* [Work to do] Copy each of the following items word for word, leaving nothing out.

-- Begin Dataset entries --

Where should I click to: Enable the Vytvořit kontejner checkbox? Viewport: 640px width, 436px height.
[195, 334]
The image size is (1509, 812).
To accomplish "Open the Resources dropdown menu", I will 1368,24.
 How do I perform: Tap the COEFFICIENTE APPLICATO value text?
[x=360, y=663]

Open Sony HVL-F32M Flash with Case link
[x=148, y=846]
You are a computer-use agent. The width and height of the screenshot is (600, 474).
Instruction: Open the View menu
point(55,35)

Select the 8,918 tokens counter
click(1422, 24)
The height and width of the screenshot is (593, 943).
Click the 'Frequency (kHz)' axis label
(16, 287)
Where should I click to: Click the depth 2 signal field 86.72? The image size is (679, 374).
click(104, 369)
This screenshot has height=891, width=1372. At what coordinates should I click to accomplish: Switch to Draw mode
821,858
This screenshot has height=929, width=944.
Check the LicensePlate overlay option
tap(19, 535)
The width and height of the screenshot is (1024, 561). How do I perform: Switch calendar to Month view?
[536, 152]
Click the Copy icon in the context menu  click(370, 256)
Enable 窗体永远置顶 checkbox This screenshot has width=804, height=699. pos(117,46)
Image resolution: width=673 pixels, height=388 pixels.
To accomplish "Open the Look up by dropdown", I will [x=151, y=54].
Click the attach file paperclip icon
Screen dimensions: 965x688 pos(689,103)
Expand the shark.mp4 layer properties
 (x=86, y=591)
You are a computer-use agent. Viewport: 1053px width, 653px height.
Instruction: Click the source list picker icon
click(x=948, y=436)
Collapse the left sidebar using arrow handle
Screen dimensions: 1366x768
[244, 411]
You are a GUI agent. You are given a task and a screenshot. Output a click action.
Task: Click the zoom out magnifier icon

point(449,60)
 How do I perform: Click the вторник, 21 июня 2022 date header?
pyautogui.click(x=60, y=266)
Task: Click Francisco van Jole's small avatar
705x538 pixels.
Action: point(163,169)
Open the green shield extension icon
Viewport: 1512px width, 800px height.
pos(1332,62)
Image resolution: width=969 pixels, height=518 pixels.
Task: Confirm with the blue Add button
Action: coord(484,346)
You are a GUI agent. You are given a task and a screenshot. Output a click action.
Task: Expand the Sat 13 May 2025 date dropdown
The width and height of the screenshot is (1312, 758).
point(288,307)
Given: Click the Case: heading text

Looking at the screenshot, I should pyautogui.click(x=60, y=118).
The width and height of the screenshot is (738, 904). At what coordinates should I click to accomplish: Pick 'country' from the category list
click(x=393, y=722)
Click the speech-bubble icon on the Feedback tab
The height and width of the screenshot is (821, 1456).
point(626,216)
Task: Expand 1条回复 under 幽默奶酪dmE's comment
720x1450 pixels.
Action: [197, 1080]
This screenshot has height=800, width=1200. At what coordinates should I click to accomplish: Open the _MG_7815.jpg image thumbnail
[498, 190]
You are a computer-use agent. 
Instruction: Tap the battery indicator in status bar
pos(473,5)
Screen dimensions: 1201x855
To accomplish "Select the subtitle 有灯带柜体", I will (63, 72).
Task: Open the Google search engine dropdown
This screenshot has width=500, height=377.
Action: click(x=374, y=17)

-- End Dataset entries --

* [Solution for this task]
Where should I click to: Enable the Vytvořit kontejner checkbox? Viewport: 640px width, 436px height.
[195, 334]
The image size is (1509, 812).
To accomplish "Open the Resources dropdown menu", I will 1368,24.
 How do I perform: Tap the COEFFICIENTE APPLICATO value text?
[x=360, y=663]

Open Sony HVL-F32M Flash with Case link
[x=148, y=846]
You are a computer-use agent. The width and height of the screenshot is (600, 474).
Instruction: Open the View menu
point(55,35)

Select the 8,918 tokens counter
click(1422, 24)
The height and width of the screenshot is (593, 943).
Click the 'Frequency (kHz)' axis label
(16, 287)
Where should I click to: Click the depth 2 signal field 86.72? The image size is (679, 374).
click(104, 369)
This screenshot has height=891, width=1372. At what coordinates should I click to accomplish: Switch to Draw mode
821,858
This screenshot has height=929, width=944.
Check the LicensePlate overlay option
tap(19, 535)
The width and height of the screenshot is (1024, 561). How do I perform: Switch calendar to Month view?
[536, 152]
Click the Copy icon in the context menu  click(370, 256)
Enable 窗体永远置顶 checkbox This screenshot has width=804, height=699. pos(117,46)
Image resolution: width=673 pixels, height=388 pixels.
To accomplish "Open the Look up by dropdown", I will [x=151, y=54].
Click the attach file paperclip icon
Screen dimensions: 965x688 pos(689,103)
Expand the shark.mp4 layer properties
 (x=86, y=591)
You are a computer-use agent. Viewport: 1053px width, 653px height.
Instruction: Click the source list picker icon
click(x=948, y=436)
Collapse the left sidebar using arrow handle
Screen dimensions: 1366x768
[244, 411]
You are a GUI agent. You are given a task and a screenshot. Output a click action.
Task: Click the zoom out magnifier icon

point(449,60)
 How do I perform: Click the вторник, 21 июня 2022 date header?
pyautogui.click(x=60, y=266)
Task: Click Francisco van Jole's small avatar
705x538 pixels.
Action: point(163,169)
Open the green shield extension icon
Viewport: 1512px width, 800px height.
pos(1332,62)
Image resolution: width=969 pixels, height=518 pixels.
Task: Confirm with the blue Add button
Action: coord(484,346)
You are a GUI agent. You are given a task and a screenshot. Output a click action.
Task: Expand the Sat 13 May 2025 date dropdown
The width and height of the screenshot is (1312, 758).
point(288,307)
Given: Click the Case: heading text

Looking at the screenshot, I should pyautogui.click(x=60, y=118).
The width and height of the screenshot is (738, 904). At what coordinates should I click to accomplish: Pick 'country' from the category list
click(x=393, y=722)
Click the speech-bubble icon on the Feedback tab
The height and width of the screenshot is (821, 1456).
point(626,216)
Task: Expand 1条回复 under 幽默奶酪dmE's comment
720x1450 pixels.
Action: [197, 1080]
This screenshot has height=800, width=1200. At what coordinates should I click to accomplish: Open the _MG_7815.jpg image thumbnail
[498, 190]
You are a computer-use agent. 
Instruction: Tap the battery indicator in status bar
pos(473,5)
Screen dimensions: 1201x855
To accomplish "Select the subtitle 有灯带柜体", I will (63, 72).
Task: Open the Google search engine dropdown
This screenshot has width=500, height=377.
Action: click(x=374, y=17)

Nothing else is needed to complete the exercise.